The more of a key person you are to the functioning of the company, the less likely you are to lose your job.
I do agree about NYC. I would try to avoid that city as much as possible. About “government workers, who have a high level of perceived job security” some are almost impossible to fire due to the Unions. In general, a desk job for the government, in one of the administrative buildings and halls tends to be pretty secure. The government rarely fires more people when unemployment is already bad.

1 comment:

Anonymous said...

Having spent half of my adult life in hyperinflationary Brazil, I never really went without a job but once. Businesses were still conducted, though not as usual.

Then, the sector with most money was the government, which got to spend the freshly printed money first, before it was eaten away by inflation. Government and banking, which is the same thing.

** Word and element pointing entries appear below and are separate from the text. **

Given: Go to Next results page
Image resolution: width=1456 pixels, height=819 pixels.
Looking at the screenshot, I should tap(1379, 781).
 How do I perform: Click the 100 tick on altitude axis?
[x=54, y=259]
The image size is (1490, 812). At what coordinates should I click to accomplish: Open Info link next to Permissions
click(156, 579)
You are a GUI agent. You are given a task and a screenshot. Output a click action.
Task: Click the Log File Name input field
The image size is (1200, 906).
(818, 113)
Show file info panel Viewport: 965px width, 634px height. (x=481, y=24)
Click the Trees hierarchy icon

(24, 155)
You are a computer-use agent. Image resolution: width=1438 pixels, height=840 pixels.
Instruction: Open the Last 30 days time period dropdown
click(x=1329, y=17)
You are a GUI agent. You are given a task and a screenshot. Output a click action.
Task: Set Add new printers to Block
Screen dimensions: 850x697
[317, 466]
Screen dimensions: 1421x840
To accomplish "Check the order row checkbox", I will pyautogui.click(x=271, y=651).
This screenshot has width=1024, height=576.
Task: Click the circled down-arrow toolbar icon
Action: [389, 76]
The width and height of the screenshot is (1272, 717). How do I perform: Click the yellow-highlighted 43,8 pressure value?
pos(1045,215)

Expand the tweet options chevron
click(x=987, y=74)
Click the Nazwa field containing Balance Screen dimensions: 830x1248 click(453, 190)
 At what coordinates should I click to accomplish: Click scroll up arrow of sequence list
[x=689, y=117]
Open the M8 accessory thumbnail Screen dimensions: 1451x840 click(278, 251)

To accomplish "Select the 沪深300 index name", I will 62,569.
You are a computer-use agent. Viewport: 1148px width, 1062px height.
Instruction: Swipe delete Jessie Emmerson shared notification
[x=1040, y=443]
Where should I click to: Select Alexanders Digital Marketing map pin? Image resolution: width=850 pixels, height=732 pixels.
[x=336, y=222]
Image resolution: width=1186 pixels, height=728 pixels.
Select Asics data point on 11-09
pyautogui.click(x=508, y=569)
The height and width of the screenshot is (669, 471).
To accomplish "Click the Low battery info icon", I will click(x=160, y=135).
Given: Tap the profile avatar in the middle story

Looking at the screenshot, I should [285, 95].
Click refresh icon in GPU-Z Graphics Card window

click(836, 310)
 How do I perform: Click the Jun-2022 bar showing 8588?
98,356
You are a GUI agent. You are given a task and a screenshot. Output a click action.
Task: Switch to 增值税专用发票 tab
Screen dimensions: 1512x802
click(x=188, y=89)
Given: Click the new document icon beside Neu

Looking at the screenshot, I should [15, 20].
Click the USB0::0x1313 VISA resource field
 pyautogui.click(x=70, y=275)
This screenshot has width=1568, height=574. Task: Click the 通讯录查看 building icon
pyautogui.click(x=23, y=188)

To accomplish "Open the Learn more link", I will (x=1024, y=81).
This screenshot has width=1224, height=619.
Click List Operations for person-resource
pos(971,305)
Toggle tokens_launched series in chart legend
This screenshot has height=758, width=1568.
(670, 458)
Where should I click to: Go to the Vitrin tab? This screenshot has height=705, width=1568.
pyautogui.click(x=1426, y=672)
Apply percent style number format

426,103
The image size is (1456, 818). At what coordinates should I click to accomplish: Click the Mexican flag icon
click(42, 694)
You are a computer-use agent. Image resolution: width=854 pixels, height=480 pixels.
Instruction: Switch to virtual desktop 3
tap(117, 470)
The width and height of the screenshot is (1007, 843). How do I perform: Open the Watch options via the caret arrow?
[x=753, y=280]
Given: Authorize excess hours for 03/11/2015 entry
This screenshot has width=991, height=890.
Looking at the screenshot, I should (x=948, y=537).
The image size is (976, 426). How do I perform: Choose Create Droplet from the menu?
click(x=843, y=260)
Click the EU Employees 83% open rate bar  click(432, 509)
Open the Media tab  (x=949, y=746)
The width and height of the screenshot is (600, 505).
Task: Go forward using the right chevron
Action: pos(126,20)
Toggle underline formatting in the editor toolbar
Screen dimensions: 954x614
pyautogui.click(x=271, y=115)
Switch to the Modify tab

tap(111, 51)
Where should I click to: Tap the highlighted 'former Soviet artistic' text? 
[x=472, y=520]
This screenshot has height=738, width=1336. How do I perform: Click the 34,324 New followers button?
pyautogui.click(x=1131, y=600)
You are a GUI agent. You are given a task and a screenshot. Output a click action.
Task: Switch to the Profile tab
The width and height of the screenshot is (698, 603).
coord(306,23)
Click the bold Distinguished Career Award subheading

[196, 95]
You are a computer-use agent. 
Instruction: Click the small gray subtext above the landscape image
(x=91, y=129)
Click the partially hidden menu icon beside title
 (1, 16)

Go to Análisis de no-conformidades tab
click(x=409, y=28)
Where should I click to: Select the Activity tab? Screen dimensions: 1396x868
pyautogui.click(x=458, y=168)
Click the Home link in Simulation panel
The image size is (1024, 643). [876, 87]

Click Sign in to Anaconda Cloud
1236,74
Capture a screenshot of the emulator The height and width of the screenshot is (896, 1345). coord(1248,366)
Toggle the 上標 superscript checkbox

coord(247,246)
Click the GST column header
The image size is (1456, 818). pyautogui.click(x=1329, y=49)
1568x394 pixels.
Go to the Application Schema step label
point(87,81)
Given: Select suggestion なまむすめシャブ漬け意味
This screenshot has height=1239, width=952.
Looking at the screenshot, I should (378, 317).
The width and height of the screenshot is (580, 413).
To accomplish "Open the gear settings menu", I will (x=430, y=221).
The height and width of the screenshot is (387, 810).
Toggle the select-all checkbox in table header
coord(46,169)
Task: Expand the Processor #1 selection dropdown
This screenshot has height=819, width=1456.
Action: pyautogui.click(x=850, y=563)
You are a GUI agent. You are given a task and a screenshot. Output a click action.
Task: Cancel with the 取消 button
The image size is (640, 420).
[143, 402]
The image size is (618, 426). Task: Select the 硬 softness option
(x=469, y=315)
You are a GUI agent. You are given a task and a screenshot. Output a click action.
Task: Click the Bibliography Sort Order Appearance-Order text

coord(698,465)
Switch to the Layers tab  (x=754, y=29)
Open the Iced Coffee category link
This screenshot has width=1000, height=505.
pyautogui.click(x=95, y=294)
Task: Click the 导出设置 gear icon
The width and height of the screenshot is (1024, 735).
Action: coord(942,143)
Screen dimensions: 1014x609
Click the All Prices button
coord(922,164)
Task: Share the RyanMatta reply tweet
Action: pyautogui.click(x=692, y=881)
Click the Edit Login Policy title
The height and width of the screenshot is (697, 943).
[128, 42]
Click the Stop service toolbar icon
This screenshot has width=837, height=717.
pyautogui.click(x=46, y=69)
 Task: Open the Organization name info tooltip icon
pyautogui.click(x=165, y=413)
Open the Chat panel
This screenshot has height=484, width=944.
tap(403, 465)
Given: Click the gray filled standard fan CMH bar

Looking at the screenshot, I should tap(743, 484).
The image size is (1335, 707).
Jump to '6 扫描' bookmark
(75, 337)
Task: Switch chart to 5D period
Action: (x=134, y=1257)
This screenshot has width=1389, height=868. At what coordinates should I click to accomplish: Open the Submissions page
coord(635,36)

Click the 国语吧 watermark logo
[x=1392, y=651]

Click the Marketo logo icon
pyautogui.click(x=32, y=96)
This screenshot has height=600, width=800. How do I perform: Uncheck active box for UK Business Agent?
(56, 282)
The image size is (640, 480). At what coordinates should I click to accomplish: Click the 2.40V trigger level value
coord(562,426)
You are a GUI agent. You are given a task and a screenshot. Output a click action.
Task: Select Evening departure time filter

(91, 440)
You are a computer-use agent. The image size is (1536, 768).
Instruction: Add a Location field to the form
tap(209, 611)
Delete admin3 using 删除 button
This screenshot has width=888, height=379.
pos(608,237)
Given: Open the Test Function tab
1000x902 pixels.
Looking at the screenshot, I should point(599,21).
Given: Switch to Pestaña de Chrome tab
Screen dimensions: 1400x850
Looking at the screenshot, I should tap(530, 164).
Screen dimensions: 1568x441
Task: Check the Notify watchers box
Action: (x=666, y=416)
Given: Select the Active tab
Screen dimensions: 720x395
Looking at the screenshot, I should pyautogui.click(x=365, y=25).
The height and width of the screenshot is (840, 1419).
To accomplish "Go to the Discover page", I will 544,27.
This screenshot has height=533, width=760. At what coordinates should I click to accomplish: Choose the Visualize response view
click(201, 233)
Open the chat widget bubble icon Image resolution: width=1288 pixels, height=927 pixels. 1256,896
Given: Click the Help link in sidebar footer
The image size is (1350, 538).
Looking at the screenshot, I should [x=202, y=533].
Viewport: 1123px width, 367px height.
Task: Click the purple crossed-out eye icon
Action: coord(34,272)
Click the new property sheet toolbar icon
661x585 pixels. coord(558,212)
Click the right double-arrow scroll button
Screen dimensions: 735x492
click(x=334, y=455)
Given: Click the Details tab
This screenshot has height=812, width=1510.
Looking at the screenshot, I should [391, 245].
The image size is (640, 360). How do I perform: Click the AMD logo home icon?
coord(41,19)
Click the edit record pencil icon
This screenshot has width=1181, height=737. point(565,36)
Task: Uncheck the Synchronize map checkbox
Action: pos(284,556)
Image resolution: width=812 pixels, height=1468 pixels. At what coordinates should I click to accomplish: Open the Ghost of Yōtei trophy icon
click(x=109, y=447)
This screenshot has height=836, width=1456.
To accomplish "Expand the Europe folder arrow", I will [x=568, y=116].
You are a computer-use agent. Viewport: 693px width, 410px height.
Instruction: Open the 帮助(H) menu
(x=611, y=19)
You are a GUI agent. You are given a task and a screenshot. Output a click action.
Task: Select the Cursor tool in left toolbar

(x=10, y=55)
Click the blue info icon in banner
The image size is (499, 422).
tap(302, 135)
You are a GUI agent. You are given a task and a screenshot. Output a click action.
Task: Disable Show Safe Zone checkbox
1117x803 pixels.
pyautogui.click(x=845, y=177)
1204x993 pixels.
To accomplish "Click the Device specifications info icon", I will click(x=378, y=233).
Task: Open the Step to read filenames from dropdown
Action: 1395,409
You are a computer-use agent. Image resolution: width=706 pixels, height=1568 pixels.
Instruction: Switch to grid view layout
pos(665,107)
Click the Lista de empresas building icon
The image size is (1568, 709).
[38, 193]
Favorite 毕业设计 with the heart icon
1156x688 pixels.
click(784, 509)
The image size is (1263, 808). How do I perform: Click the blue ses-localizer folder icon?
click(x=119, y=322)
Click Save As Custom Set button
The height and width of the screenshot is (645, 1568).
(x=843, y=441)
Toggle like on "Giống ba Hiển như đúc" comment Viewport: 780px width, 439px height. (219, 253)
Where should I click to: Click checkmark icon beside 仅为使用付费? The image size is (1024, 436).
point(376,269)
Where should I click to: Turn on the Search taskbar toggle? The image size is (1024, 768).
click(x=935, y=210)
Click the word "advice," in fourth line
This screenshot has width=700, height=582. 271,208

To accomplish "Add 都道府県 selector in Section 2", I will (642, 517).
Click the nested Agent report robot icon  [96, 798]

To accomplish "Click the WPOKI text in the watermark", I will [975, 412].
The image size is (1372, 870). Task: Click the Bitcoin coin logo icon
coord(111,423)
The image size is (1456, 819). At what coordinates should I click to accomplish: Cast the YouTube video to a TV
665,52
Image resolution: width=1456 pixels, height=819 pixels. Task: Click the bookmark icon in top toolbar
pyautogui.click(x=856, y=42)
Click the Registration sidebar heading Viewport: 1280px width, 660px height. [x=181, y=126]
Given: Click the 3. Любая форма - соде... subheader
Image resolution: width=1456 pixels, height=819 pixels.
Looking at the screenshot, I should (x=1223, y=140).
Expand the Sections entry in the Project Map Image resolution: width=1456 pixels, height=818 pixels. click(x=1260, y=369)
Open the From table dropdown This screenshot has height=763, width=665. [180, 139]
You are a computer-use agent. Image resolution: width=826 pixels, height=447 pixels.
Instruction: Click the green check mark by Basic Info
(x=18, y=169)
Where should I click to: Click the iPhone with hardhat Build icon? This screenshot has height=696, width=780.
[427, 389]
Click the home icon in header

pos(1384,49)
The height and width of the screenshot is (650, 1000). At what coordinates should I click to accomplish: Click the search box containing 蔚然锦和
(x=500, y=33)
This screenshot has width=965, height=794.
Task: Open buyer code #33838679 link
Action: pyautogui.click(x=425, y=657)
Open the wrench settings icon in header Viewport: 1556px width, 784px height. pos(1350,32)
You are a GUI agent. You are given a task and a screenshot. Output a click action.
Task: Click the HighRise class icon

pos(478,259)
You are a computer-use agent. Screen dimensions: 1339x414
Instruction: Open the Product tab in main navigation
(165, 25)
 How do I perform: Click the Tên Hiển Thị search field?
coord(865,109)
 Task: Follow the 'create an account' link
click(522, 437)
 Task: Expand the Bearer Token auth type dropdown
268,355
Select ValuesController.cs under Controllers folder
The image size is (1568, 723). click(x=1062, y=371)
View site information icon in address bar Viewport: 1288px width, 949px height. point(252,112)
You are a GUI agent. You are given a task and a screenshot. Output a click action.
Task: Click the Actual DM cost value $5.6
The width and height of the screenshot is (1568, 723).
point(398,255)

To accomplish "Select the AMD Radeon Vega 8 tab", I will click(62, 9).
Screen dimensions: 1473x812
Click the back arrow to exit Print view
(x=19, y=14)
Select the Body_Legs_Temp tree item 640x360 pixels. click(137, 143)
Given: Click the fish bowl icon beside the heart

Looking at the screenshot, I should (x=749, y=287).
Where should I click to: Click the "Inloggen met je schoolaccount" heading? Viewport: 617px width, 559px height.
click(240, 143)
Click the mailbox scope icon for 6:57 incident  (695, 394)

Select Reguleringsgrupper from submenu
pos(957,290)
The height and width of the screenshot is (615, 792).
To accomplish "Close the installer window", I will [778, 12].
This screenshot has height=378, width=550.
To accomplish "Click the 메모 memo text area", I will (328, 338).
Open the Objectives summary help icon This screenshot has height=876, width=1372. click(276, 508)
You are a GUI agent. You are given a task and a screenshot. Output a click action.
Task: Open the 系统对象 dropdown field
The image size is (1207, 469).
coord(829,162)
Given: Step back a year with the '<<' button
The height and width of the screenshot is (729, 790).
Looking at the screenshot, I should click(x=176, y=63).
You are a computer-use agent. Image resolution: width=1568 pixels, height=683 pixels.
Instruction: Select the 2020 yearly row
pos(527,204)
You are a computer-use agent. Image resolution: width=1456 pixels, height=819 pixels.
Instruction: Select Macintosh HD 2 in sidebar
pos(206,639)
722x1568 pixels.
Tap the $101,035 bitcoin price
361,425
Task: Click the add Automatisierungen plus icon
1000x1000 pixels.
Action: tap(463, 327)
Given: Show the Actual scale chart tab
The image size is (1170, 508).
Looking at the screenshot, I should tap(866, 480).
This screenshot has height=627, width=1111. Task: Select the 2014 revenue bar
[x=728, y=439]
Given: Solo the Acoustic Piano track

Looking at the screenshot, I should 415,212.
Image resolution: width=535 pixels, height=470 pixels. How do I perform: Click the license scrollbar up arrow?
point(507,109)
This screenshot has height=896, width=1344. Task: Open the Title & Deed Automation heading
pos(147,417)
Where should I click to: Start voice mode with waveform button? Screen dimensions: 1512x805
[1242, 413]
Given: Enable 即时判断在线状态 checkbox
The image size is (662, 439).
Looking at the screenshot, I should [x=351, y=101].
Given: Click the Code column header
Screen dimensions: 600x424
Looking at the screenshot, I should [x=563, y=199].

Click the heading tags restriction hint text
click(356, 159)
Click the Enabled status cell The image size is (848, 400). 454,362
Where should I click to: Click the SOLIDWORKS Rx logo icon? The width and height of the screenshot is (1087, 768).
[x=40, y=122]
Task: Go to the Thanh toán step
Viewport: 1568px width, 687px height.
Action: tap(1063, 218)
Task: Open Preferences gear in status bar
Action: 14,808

However, since people still need to eat hot meals, the agricultural sector was still cranking meat and grain out and so was the energy sector, even if sputtering.

Also, those sectors supplying one or two steps down the chain from these three sectors kept a skeleton economy going.

B2B sales could also be a viable career, but not retail.

But, whatever the industry, the only certainty was that no job was certain. If one had skills that served the industries above, one might find employment more or less soon.

Forget the public sector. Since the people was living hand to mouth, taxes could not be raised without provoking riots. Taxing businesses could dismantle the remnant of an economy altogether. So basically public paras... servants would be offered bottom salaries in exchange for generous pensions, assuming that the fan would be rid of shite by then. Surely the positions were stable, or as stable as death is.

Of course, that was Brazil, a peripheral country, in another decade. When it hits the fan in central economies, like it's happening to Italy and France, soon the UK and Germany, eventually the US, the fan will be hit by a historically unprecedented truckload of manure. Then, past experience are barely useful, if at least an indication.